Sunday Night At 10, also known as The Age of Swing, is a weekly hour long programme on BBC Radio 2 in the United Kingdom. Aired on Sunday evenings at 10pm, it featured big band music from the late 1930s and early 1940s through to the present day. Presented by jazz singer Clare Teal it regularly drew a weekly listening audience of 360,000. The programme was subsumed into a two-hour show after its content was merged with that of Big Band Special in September 2013.

==Show format==

The programme began shortly after the conclusion of the news at 10:00pm. Clare Teal outlined some of the artists who would be featured on that particular evening. The show often had a theme running through it by which many of the songs played were connected. The details of each song, such as composer, album on which it was available, etc., were given after it had been played and the information placed on the show's website after Sunday Night at 10 had finished. The show generally ended with the presenter reading out a list of big band concerts which would be held at venues around the United Kingdom during the coming week, after which the show concluded and handed over for the 11:00pm news. The edition was then available on the BBC website to be listened to again for the following seven days.

==History==

The programme began in 1998 and based its format on the long-running Dance Band Days presented by Alan Dell. Following Dell's death Malcolm Laycock began to present the show on Sunday evenings, and for many years it featured a mixture of music from British dance bands of the 20s and 30s and from the big band era. The first half of the show was usually dedicated to the British dance bands of artists such as Jack Hylton and Geraldo, while the second half would feature the music of bandleaders such as Glenn Miller and Tommy Dorsey. In addition, the show would feature interviews with occasional guests from the big band genre and a "Mystery Disc" where a piece of music would be played and listeners would be asked to guess the identity of a mystery artist. It would conclude with Laycock reading out a list of big band concerts taking place around the United Kingdom.

In November 2008 the show's format was altered, switching the focus to mostly big band music, though it continued to close with the concert announcements. The decision to alter the show led to complaints from some listeners who believed Radio 2 was turning its back on its older audience.

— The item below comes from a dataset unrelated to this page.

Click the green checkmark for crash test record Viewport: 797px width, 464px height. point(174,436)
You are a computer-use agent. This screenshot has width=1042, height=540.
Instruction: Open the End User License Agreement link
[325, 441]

In July 2009 Laycock announced his departure from the station. He had been due to take a four-week holiday, but instead took the impromptu decision to leave after failing to negotiate a new contract. His announcement took his bosses by surprise. He presented his final edition of Sunday Night At 10 on 26 July 2009. His sudden departure prompted outraged listeners to write to Radio 2 controller Bob Shennan and even their local MPs in an attempt to bring him back. Shennan later said that he had tried to persuade Laycock not to resign, but without success. Laycock went on to claim in a newspaper interview that he had been constructively dismissed by Radio 2. The BBC denied this and said his departure had occurred because they were unable to meet his demand for a 60 per cent pay rise.

Clare Teal took over the show from the following Sunday, 2 August. The BBC said that the programme would continue, while Bob Shennan said that it would not be scrapped. Teal presented the programme until September 2013, after which it was merged with Big Band Special (also presented by Teal), creating a two-hour show airing on Sunday evenings from 9–11pm. This programme was also fronted by Teal.

British dance band music made a return to the show from November 2009, albeit not to the same extent as previously. An entire show was also dedicated to the genre in December 2009.